Taoiseach Leo Varadkar; Fianna Fáil leader Mícheál Martin
This afternoon.
During Leaders’ Questions.
Fianna Fáil leader Mícheál Martin raised RTÉ’s report from last night concerning an apparent “non-papers” proposal for the border – claims which were dismissed by the UK Prime Minister Boris Johnson on BBC this morning.
Mr Martin asked Mr Varadkar if he discussed these “non-papers” with Mr Johnson during their recent meetings and asked if he could outline their “provenance”.
He also asked Mr Varadkar if he was aware of them before last night’s report.
Mr Varadkar said he hasn’t seen the “non-papers” but he was aware of their existence.
He said:
“Their existence was public knowledge and commented on the papers – at least in the last week or two. Essentially the UK provided for non-papers to the EU task force on the basis that they be kept confidential and not be shared with member states and they were not shared with member states.”
Mr Varadkar continued to say he welcomed Mr Johnson’s comments this morning “when he disowned and distanced himself from those non-papers”.
He said had Mr Johnson not done so, it would have been “hard evidence of bad faith” on the part of the British government.
He said, in December 2017, the UK government promised Ireland and the EU that there would be no hard border and no physical infrastructure or associated controls or checks, as a consequence of the UK leaving the EU.
He added:
“We expect the British government to honour that commitment made in good faith in the withdrawal agreement.”
He also said:
“No British government should seek to impose customs posts between Northern Ireland and the Republic of Ireland against the will of both the people in Northern Ireland and the people here in the Republic of Ireland.”
And he added:
“When the Government, when we talk about checks, we talk checks being necessary in the context of no deal. And if we face no deal on the 31st of October, if the UK decides, and it will be their decision, to leave the European Union without a deal and operate on WTO rules, then there will need to be checks – at the ports, at the airports, perhaps at business level and perhaps near the border too.
“That is just the reality of the situation. But that is in the context of no deal. We’ve never been in the position of signing up to checks as part of a deal.”

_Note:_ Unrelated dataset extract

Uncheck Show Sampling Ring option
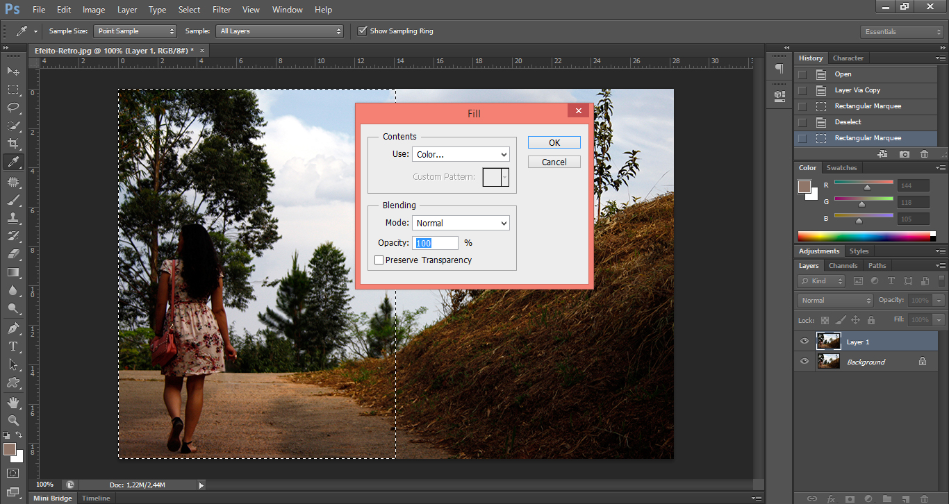949x504 pixels. (x=362, y=31)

Mr Martin responded to Mr Varadkar:
“I think, Taoiseach, you need to be careful in terms of welcoming everything that Boris Johnson said this morning because of course Boris Johnson made it clear that, he says ‘we’re going to make a very good offer, bla, bla’ and so on.

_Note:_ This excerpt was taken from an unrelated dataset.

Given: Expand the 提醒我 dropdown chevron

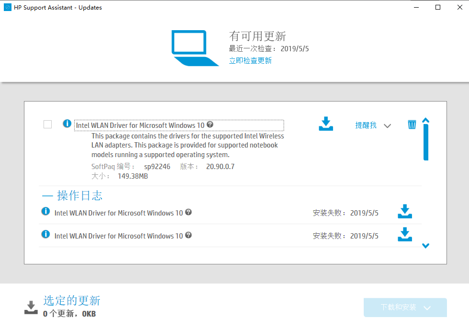Looking at the screenshot, I should (x=388, y=126).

“….But if you’re trying to keep, there is a difficulty, he said, if you try to keep Northern Ireland in the Customs Union because one of the basic things of being in a country is you have a single customs perimeter and a single customs union so, in essence why he’s sort of dismissing the non-papers, the essential message of what he’s saying today is: he wants to keep Northern Ireland out of the Customs Union.
“And we’re all in agreement in this House, that Brexit makes no sense, it makes no economic sense, it makes no sense for those doing business or farming in Northern Ireland. It damages the economy all round.
“But I think it seems to me, very clear, that he’s sticking to the idea that he does not want, as part of the exit deal, any provision which would ensure and guarantee that Northern Ireland would remain within the European Union customs union.
“Would you accept that that seems to be his position right now? Or do you have other evidence to suggest that he may be willing to compromise on that?”
Mr Varadkar replied that he believes Mr Martin’s “assessment is correct”.
He added:
“It is his view that the United Kingdom should leave the European Union, whole and entire, to use his language, and that means the UK, including Northern Ireland, leaving the Customs Union.
“But as I explained to him when we met in New York, there is a reason we came up with the deal that we did, after two years of negotiations with Prime Minster May and her government. And what the backstop provides for is a single customs territory.
“It doesn’t provide for Britain or Northern Ireland to stay in the Customs Union. It provides for what’s described as a single customs territory and that satisfied our demand and our desire that there not be customs checks, north and south.
“But also it satisfied the concerns and desires of many unionists that there not be customs checks east, west. A single customs territory designed specifically to meet that need. And that’s why we ended up with the backstop. And that’s why the backstop is actually the best solution.
“Because it avoids customs posts, north, south. It also avoids customs posts east, west, by having the entire UK within a single customs territory.”
Earlier: Border, Border
UPDATE:
Eoin (from comments) writes:
Sorry, who does Leo think he’s kidding. Boris Johnson has publicly, on several occasions, disowned the 7 December 2017 declaration. He fuppin’ well put it in writing to Donald Tusk in a letter on 19 August 2019:
“Accordingly, as I said in parliament on July 25, we cannot continue to endorse the specific commitment, in paragraph 49 of the December 2017 joint report, to “full alignment” with wide areas of the single market and the customs union. That cannot be the basis for the future relationship and it is not a basis for the sound governance of Northern Ireland.”